She was smiling and bridling now as she wrote by the seaward window, although she must have known that nothing could see her save that turquoise crescent of sea, the blue arch of the sky and the swaying rose-globes and leaves that shadowed her paper. She could not even dip her pen into the ink like anybody else, but must needs poise over it for a breezy instant, just as a humming-bird flutters over honeyed flowers.

She had just written these words: "Truly, mamma dear, he has never said a word of love to me, and yet, strange as it may seem, I am as sure that he loves me as—"

A voice called up from the southern-wood thicket under her window, where somebody, rubicund with stooping, was picking burdock-burrs from off his trousers' legs, "Miss Deane, will you go with me to see the sunset from Castle Rock? We can be home in time for supper."

When the butcher rattled by in company with a staring calf's head and quivering pig's liver, nobody hailed him from the Tudor mansion. Roberta Editha was kneading bread on top of a flour-barrel in the buttery; Ethelberta was picking over currants on the back doorstep; and Miss Bray stood a little way off toward the lichen-grown stone wall blocking in her Antignone wailing over Polynices. Miss Bray had chosen the elder and more commonplace Ethelberta for her suggestion of a position, rather than the younger and more poetic Roberta Editha, for the simple reason that the former's attitude over her currants was more suggestive of an heroic corpse on her knees and less of a chastised infant than Roberta's would be under any circumstances.
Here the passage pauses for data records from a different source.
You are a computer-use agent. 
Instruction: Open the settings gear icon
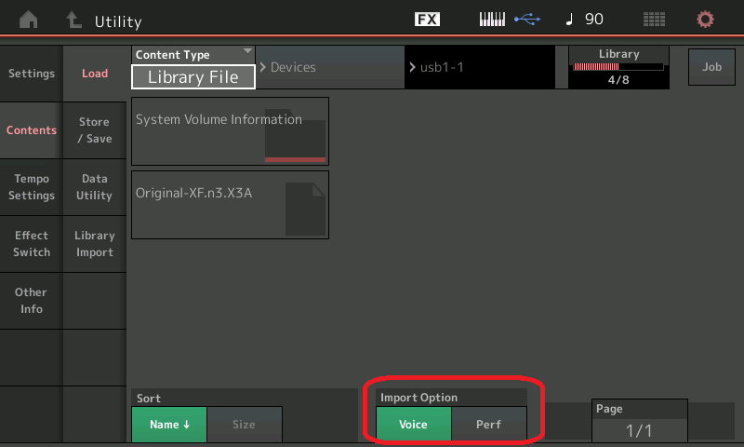(x=706, y=20)
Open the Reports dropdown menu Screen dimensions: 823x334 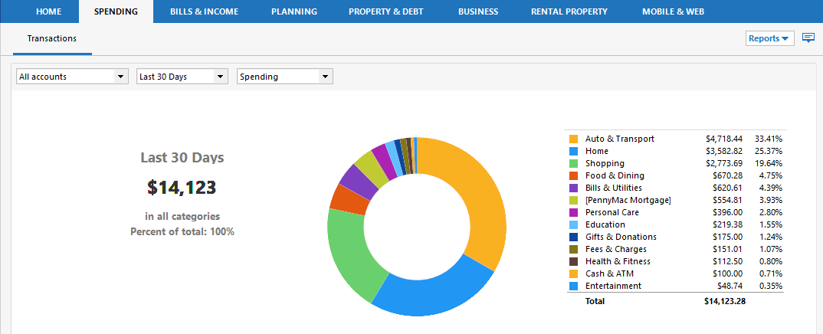769,38
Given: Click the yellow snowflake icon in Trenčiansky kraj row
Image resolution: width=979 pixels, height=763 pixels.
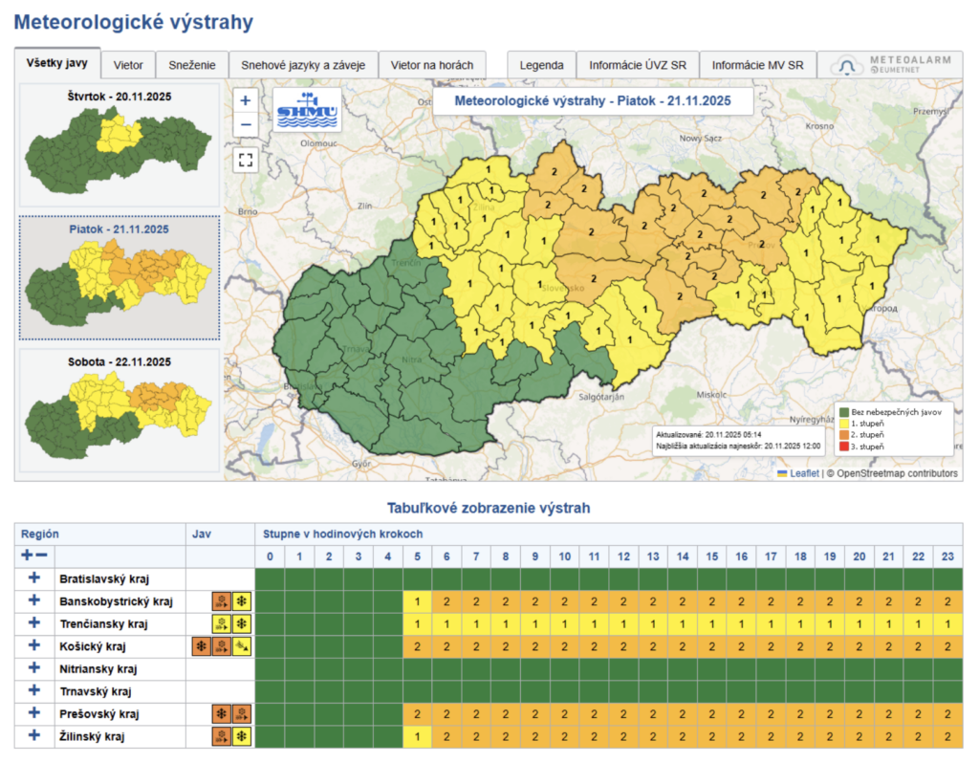Looking at the screenshot, I should tap(242, 623).

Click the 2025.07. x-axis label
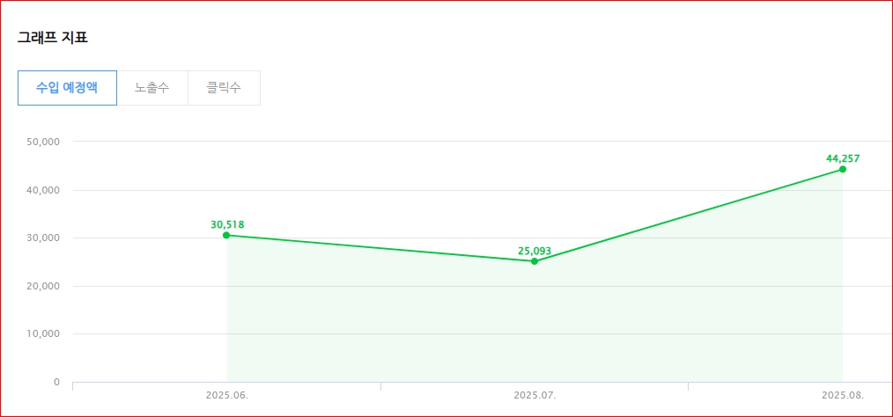click(535, 396)
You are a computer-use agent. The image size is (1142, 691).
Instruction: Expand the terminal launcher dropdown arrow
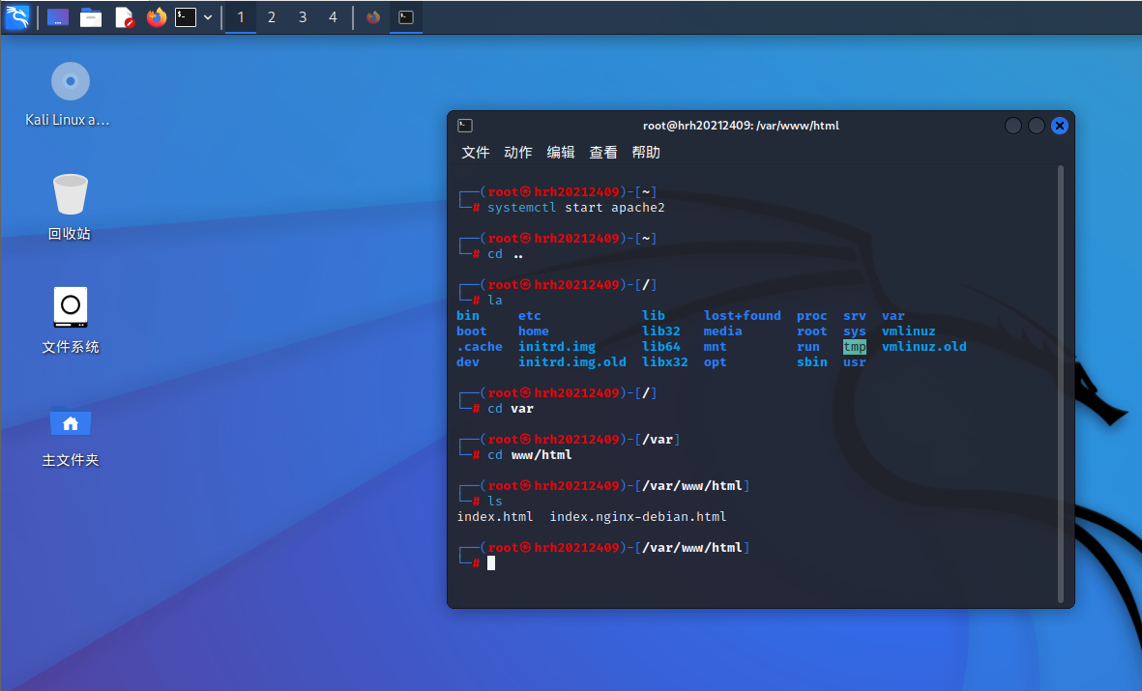coord(208,17)
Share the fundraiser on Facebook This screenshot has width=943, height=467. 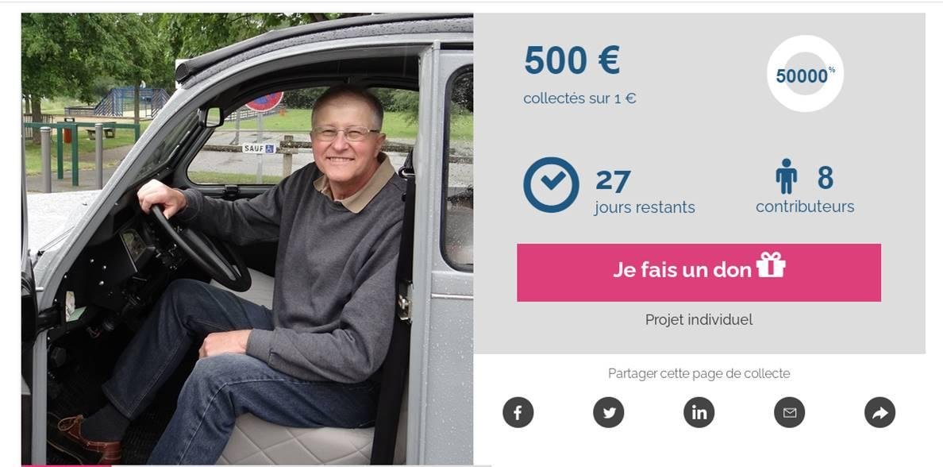pos(518,413)
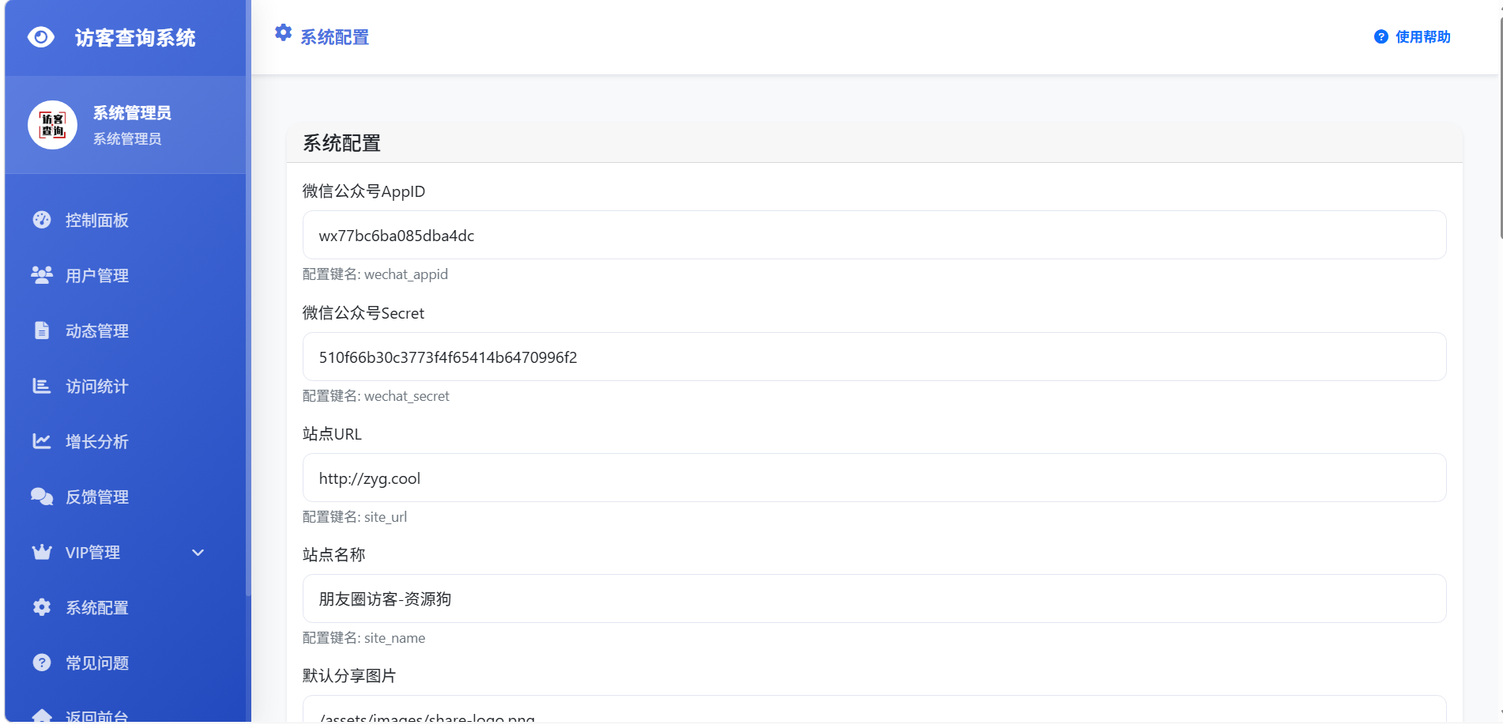This screenshot has width=1503, height=725.
Task: Expand the VIP管理 submenu chevron
Action: pyautogui.click(x=198, y=553)
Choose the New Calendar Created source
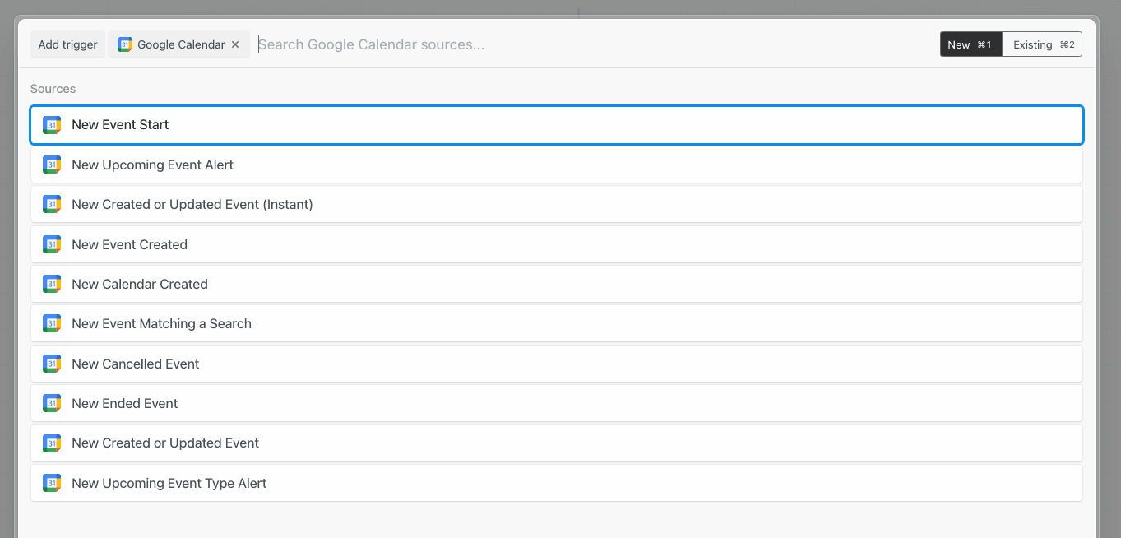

Rowena, the eldest of the "girls," was busy at that moment, if the truth must be told, in looking to see if any of the boarders had carelessly left bureau-drawers or writing-desks unlocked. The boarders were all absent upon hill or shore, the invalid father slept in his chair, the mother in Baysville cemetery, and the Tudor mansion was still.

On a monster rock a mile or more away two figures made silhouettes against the jewelled sunset.

"Annie," said one of the figures, "I did not wish to make a sensation by telling it first at the supper-table, and I want your congratulations before any others. I have sold my Esmeralda. I go to Boston to-morrow, and shall sail for Europe next week."

Her sight was darkened, her heart stood still. Life seemed to die out of her with one horrible pang. Nevertheless, in an instant her head tiptilted, and she twittered her congratulations as airily as if the whole universe had burst into a sudden marvel of bloom and beauty and she were the first humming-bird born into it.

"Always keep your young nature and preserve your young ways, Annie," he said admiringly: "they are your greatest charm."

Then they turned and walked supperward together.